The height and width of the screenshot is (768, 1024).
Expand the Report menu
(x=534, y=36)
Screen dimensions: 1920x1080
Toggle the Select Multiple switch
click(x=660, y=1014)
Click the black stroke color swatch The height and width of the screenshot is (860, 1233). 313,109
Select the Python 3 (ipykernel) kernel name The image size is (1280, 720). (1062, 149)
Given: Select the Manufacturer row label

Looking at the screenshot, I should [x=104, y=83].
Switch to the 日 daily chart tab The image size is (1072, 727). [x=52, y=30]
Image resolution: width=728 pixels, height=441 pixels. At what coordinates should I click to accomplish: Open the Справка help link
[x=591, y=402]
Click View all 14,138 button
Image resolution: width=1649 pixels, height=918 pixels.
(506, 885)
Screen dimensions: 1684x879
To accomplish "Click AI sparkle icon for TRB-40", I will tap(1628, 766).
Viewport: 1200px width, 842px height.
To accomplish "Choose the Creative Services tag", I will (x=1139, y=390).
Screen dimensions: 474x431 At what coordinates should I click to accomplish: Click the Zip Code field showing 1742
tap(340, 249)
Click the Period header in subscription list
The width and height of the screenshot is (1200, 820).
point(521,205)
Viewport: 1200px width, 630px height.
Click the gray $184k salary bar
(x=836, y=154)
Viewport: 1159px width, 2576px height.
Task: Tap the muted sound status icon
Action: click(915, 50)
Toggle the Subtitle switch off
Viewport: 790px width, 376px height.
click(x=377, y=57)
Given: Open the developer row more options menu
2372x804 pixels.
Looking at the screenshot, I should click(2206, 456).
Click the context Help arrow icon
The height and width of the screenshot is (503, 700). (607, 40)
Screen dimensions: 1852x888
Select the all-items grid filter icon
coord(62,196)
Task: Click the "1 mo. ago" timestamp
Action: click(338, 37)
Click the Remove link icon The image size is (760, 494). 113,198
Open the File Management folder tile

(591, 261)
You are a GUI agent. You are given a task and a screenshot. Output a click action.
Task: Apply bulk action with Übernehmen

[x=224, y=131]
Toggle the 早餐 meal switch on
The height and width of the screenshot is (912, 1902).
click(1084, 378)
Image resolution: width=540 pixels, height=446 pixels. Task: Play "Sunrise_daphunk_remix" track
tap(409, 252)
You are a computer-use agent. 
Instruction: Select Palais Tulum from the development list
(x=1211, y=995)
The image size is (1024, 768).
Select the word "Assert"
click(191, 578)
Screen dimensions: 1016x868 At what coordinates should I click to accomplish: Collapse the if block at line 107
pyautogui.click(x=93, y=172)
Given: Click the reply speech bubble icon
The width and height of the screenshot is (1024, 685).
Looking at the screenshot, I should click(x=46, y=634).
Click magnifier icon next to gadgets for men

- - - - - - -

*Work request*
Everything above from the line with "Expand the Report menu" to the line with "Switch to the", both included, must be repeated exactly, and nothing outside that range.

*Finished exercise*
Expand the Report menu
(x=534, y=36)
Screen dimensions: 1920x1080
Toggle the Select Multiple switch
click(x=660, y=1014)
Click the black stroke color swatch The height and width of the screenshot is (860, 1233). 313,109
Select the Python 3 (ipykernel) kernel name The image size is (1280, 720). (1062, 149)
Given: Select the Manufacturer row label

Looking at the screenshot, I should [x=104, y=83].
Switch to the 日 daily chart tab The image size is (1072, 727). [x=52, y=30]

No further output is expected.